Feminismo sí, esencialismo no

Feminismo sí, esencialismo no

Hace unos días leí en el muro del “féis” de una dignísima feminista conocida mía, la siguiente cita de la Nobel de Literatura bielorrusa Svetlana Alexijevich: “A diferencia de los hombres, las mujeres nunca hablan de la guerra como una proeza”. Luego de tomarle el peso a tamaña afirmación, me pregunté qué pasaría si algún varón publicara en su muro una generalización del tipo: “A diferencia de las mujeres, los hombres nunca hablan de casarse como una proeza”... Creo que lo sabemos, ¿no? Escarnio público por sexista y patriarcal.

Sin embargo, lo que hoy no aceptaría una parte de la opinión pública en el caso de un varón sí se viene permitiendo para una mujer, en un ambiente donde cada vez con mayor eco se están reconociendo y denunciando las estructuras patriarcales de nuestra sociedad. Esa conciencia feminista transversal “hace la vista gorda” o ni siquiera es consciente de lo que en realidad es una postura ideológica en el peor sentido del término. Precisamente, ese es el caso de Svetlana Alexijevich y su lamentable, cuando no empírica o muestralmente errónea, generalización de los géneros masculino y femenino. Que para empezar ignora a los hombres pacifistas y niega como un a priori la posibilidad de mujeres que enaltezcan lo bélico... Y ya se sabe que de ambos tipos hay por montones.[1]

Desde la antropología es completamente entendible que grupos subalternos y/o dominados desarrollen como forma de identidad y resistencia, conceptos e imaginarios en que se autovaloran y no pocas veces se sobrevaloran (incluso hasta una especie de megalomanía colectiva).

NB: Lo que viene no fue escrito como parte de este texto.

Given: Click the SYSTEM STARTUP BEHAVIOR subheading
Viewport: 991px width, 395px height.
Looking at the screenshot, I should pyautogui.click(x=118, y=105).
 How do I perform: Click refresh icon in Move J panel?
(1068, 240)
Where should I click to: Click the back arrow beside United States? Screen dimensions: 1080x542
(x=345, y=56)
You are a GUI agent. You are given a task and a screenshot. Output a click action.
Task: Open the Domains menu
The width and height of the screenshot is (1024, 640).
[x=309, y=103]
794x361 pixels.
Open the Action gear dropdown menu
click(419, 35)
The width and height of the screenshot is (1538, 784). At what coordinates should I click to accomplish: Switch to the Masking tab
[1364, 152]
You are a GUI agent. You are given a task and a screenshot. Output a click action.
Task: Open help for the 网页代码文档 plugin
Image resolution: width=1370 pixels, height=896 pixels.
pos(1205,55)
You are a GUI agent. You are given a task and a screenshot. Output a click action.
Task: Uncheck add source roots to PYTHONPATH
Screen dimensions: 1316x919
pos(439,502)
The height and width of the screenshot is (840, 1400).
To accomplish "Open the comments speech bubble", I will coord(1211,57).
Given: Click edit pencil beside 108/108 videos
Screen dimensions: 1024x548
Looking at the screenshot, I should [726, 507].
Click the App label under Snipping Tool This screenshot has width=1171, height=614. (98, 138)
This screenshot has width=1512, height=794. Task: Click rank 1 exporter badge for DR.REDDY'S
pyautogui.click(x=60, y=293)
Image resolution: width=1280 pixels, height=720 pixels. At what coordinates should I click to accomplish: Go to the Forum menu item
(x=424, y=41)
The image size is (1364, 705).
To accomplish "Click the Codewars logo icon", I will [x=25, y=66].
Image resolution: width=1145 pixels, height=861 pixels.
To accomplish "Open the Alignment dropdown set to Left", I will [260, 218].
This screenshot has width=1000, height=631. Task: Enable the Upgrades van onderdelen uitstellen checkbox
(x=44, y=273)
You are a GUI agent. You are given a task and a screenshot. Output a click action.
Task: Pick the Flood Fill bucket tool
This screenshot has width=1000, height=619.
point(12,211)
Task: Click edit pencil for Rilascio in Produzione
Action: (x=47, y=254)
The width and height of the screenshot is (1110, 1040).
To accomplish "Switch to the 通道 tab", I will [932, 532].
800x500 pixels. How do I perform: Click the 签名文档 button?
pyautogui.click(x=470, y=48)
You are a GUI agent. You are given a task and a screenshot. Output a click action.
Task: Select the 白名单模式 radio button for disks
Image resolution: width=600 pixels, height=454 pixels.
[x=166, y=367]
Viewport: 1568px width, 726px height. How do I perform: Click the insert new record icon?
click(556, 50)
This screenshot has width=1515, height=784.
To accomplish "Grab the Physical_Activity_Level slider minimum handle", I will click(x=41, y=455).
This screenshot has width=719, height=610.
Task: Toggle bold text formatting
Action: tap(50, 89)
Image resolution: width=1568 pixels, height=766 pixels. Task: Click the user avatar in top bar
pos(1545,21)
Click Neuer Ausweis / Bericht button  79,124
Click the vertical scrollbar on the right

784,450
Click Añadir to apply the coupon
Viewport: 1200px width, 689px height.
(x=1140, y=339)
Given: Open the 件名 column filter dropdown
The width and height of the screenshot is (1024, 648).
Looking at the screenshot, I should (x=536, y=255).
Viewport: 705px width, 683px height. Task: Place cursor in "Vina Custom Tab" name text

Tal fenómeno no necesariamente se transforma o expresa en esencialismo: no siempre toma cuerpo en el convencimiento de que existe una esencia inmutable distintiva del propio grupo. Junto con identificarlo, aquella lo diferencia de los demás grupos que, al no poseer tal excelsa esencia, son inferiores.

Pero, obviamente sí hay múltiples ejemplos de que el esencialismo conlleva una concepción negativa de los otros. Tal vez el caso más recordado sea el nazismo y sus patrañas acerca de las bondades de la raza aria. Mas, están asimismo los diversos pueblos elegidos por alguna veleidosa divinidad, peregrina idea sobre la cual sostienen su singularidad y hasta sus derechos suprahumanos sobre el resto de los pueblos inferiores: desde los aztecas a los estadounidenses y los judíos sionistas actuales. Por otra parte, se pueden citar ideologías que mitificaron a diversos grupos humanos: el marxismo al proletariado, el liberalismo a la burguesía, el economicismo al empresariado, el fascismo a los militares. En todos ellos se identifica un esencialismo ontológico, en todos ellos se ensalza un singular “ser” metafísico que se expresa en un talante o carácter particular explicativo de su conducta y destino superior.

En el ámbito de la discusión pública que afortunadamente se ha abierto a los temas de género, de forma lamentable ha cundido en algunos espacios una especie de versión popularizada del feminismo (o, por así decirlo, un feminismo de sobremesa) que limita el campo del enfoque de género sólo a la mujer e ignora la condición sociocultural a la que de hecho hace referencia el concepto “género”: la indesmentible cuestión de que “ser” hombre o mujer se construye, reproduce y sostiene socioculturalmente. Quienes se hacen parte de esa versión deslavada y poco intelectual (y hasta me atrevería a decir incluso anti intelectual) del feminismo, hablan desde un maniqueísmo ramplón y beligerante de “los hombres” y de “las mujeres”. Transformando, por ejemplo, el concepto “patriarcal” en un adjetivo (des)calificativo-argumento, símil al “burgués” para el encapuchado o “comunista” para el fan de Pinochet.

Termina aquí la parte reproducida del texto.